* Requirements
Rewrite the rows below, changing every "screenshot" to "screen image" and keeping everything else the same. Leave the pictures out of your answer.

(Pointing rows for text and elements)
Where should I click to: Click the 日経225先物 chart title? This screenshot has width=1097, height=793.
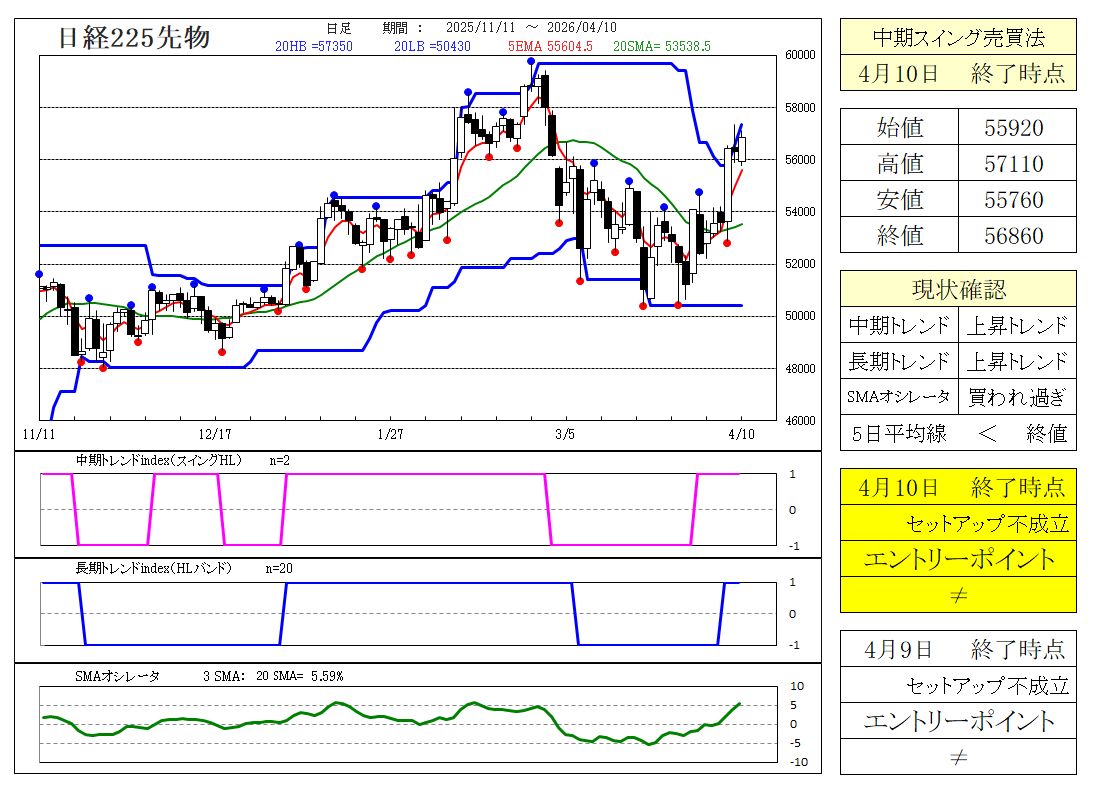coord(134,38)
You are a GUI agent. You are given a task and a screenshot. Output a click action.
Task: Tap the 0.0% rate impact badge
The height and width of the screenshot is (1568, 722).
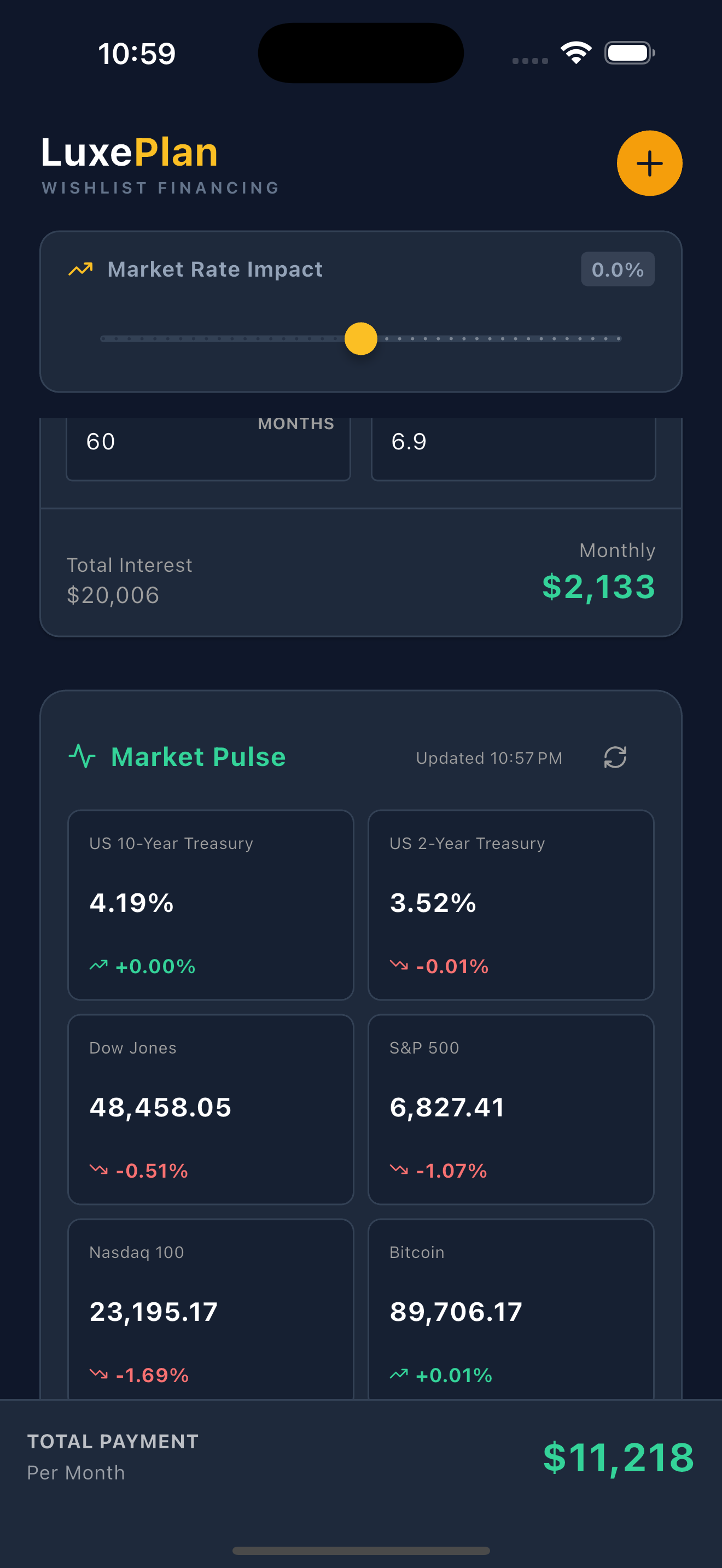[618, 269]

* Solution
Where should I click to: Click the 日経225先物 chart title? This screen image has width=1097, height=793.
coord(134,38)
You are a GUI agent. You are given a task and a screen image. Output a click action.
Task: Tap the 0.0% rate impact badge
The height and width of the screen image is (1568, 722).
[618, 269]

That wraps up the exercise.